三成が渇望し、必要とする時臣を、時臣自身が勝手に不要とするのが不愉快だった。
……こんなにも、こんなにも不愉快なのに、三成の喉から怒号が溢れる事はない。口の中が乾いて、唇が震える。

「お前を奪われて……記憶まで、失うのか?」
「失うんじゃない。消えて無くなる訳じゃない。先に行って待ってるから……ずっと、ずっと先で、また会おう。その時に全部返すから」
「戯言だ、詭弁を吐くな!また相見える確証など、何処に」
「信じているよ。今生の俺達は袖振り合うのみにあらず。次の世で会えぬ訳もない」
「次の世など……!」
「あるよ、きっと……御慈悲を下さるさ。次じゃなくたっていい、その次でも、そのまた先だって構わない。少なくとも俺は、現し世でやらねばならぬ事がまだ沢山あるんだもの」

なんて酷い、酷い夢なのだろう。
こんなにも愛しい男の姿をした何かが、三成から時臣を奪おうとしている。

それでも、お前は時臣ではないと叫ぶ事が三成には出来なかった。
何度否定しようとしても、三成の心に刻まれた記憶がどうしても、どうしようもなくこの男は時臣であると言っていた。

「お前を抱きしめて、涙を拭ってやらなければな」

姿が、声が、香りが、仕草が、微笑みが。
照れ臭そうに笑うのも、困ってもいないのに小首を傾げるのも、光に当たって微かに揺らぐように色を変える瞳も、全て、全て、全てが正しく時臣である事が辛い。
三成のなかにある時臣が消えて無くなって、こうして認識出来なくなる事が何より恐ろしい。

「そんなことは、そんなことは今、」
「其れは出来ぬ相談だな。そろそろ刻限だ。いや、やはりこの世は慈悲深い」
「何処がだ、お前を私から奪った世界の、何処に慈悲があるというんだ」
「何を言う。俺をお前に会わせてくれた。十分だ」
「馬鹿を言うな。お前を奪った罪、その程度で、埋まるものか……」

眩しくて手を翳す。
霞む視界に差す光が増えて、時臣が良く見えない。白い世界に佇む人影が、ゆっくりと小さくなっていく。
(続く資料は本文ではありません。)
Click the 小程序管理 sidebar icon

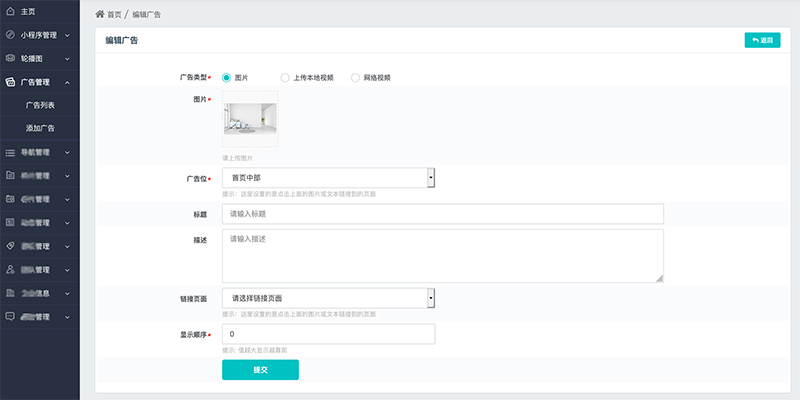(10, 35)
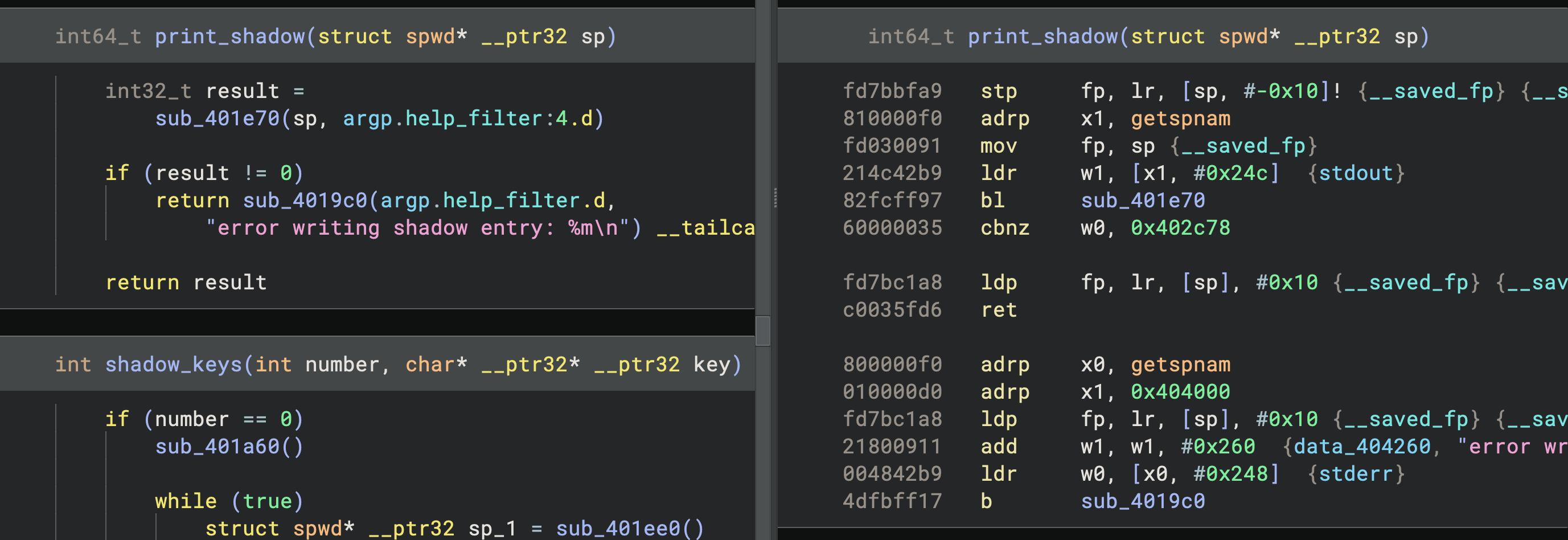The image size is (1568, 540).
Task: Select the stderr annotation in disassembly
Action: pyautogui.click(x=1356, y=474)
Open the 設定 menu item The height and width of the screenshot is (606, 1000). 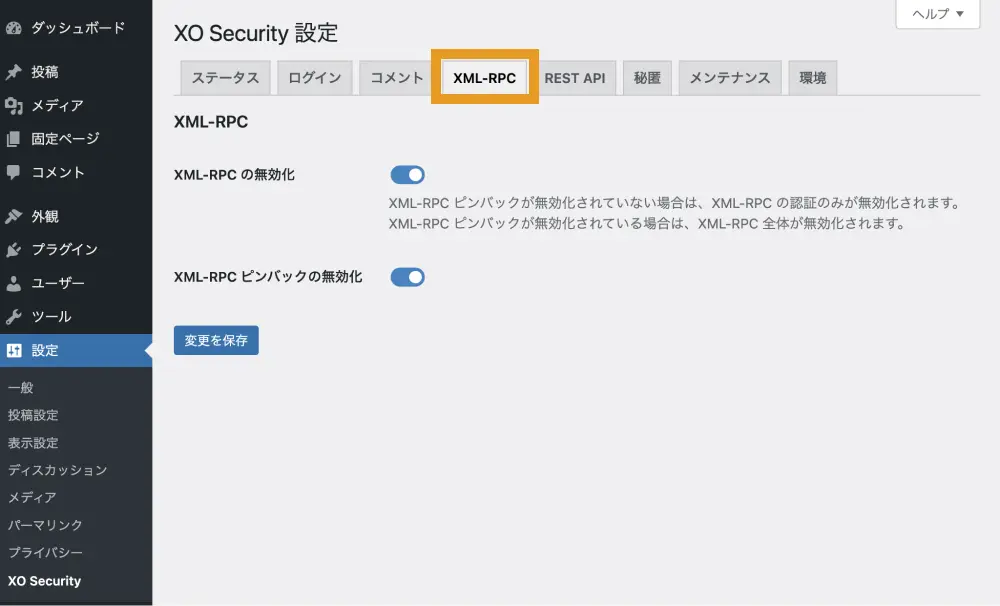45,350

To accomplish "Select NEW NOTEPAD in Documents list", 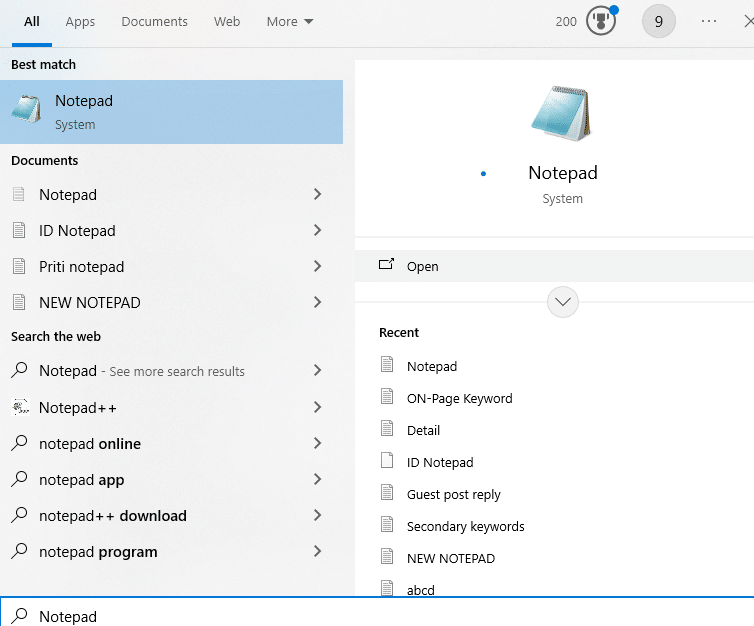I will [x=90, y=302].
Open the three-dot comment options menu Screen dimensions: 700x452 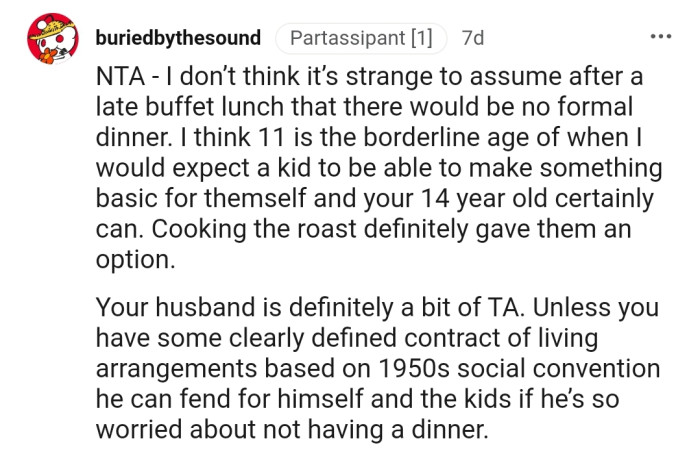(x=661, y=37)
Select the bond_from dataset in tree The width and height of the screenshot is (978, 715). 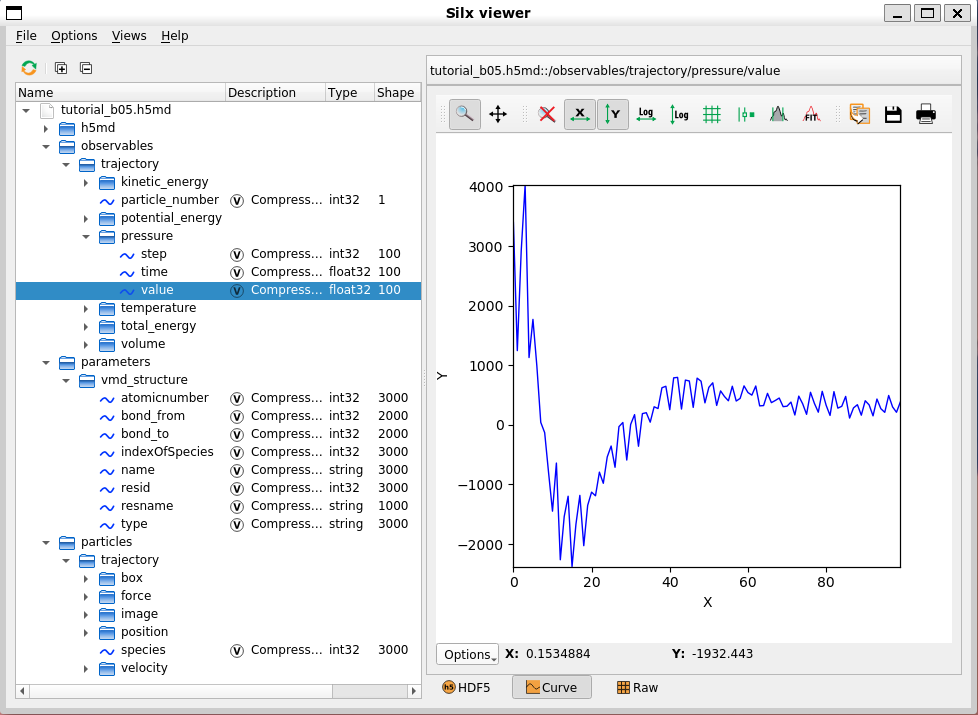[x=152, y=416]
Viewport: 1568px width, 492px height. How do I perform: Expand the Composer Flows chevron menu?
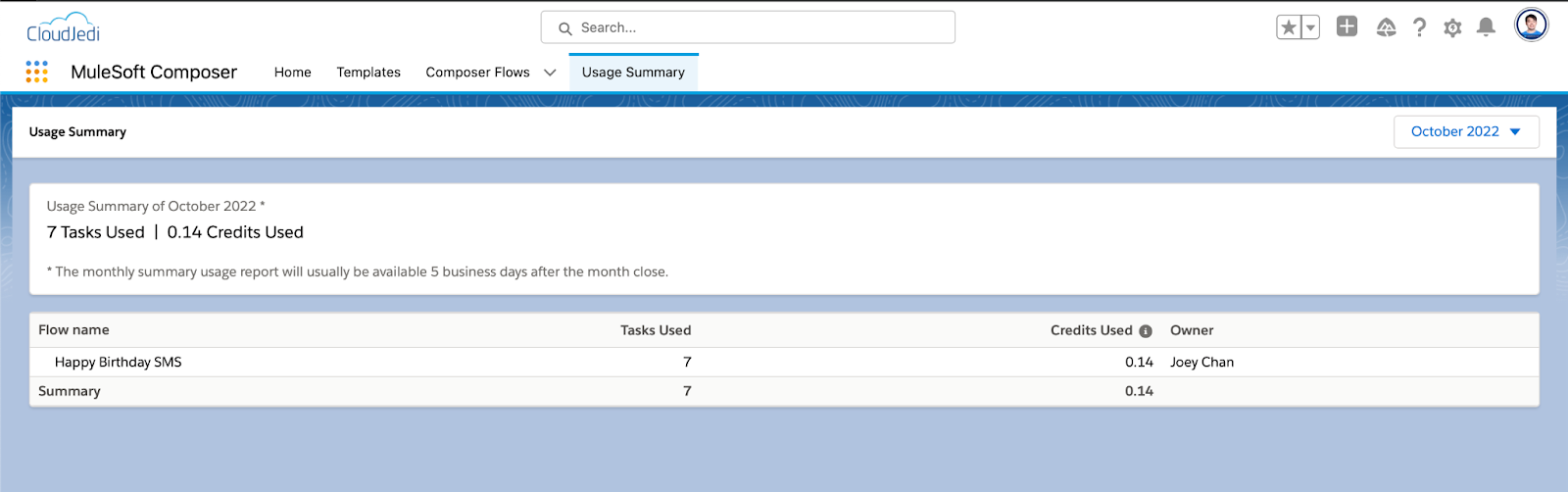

遮る光が憎い。何処までも三成の足を止めさせるのはいつだって光だ。

「……さぁほら、もう目覚めの時間だ。死者にかまけている時間など無いぞ」
「嫌だ、醒めたくなどない……忘れたくなど、」
「さようなら、三成。また会える日まで、眠ることにする」
「嫌だ、嫌だ嫌だ嫌だ、時臣、時臣……!!!」


「愛しているよ三成」








「……っ!!」

声にならぬ叫びを喉の奥に。
何と言えば良いのかも分からずただ衝動的に開けた唇と、頬を伝う一筋の。
まるで何かを追おうとするように虚空へ伸びた片腕は、一体何を掴もうとしたのだろう。

上半身を起こして息を吐く。苦しくて、もどかしくて、言葉にならない。夢見が悪くて涙を流すなど、幼き頃にすらまともに無かったように思う。
脇に戻した片手を持ち上げ掌を見つめても、掴み損なったものは当たり前に見えてこない。

ただ、胸にある妙な感覚に、悪夢であったとしても……其れはほんの少し、何処か優しい夢でもあったような、そんな気もしていた。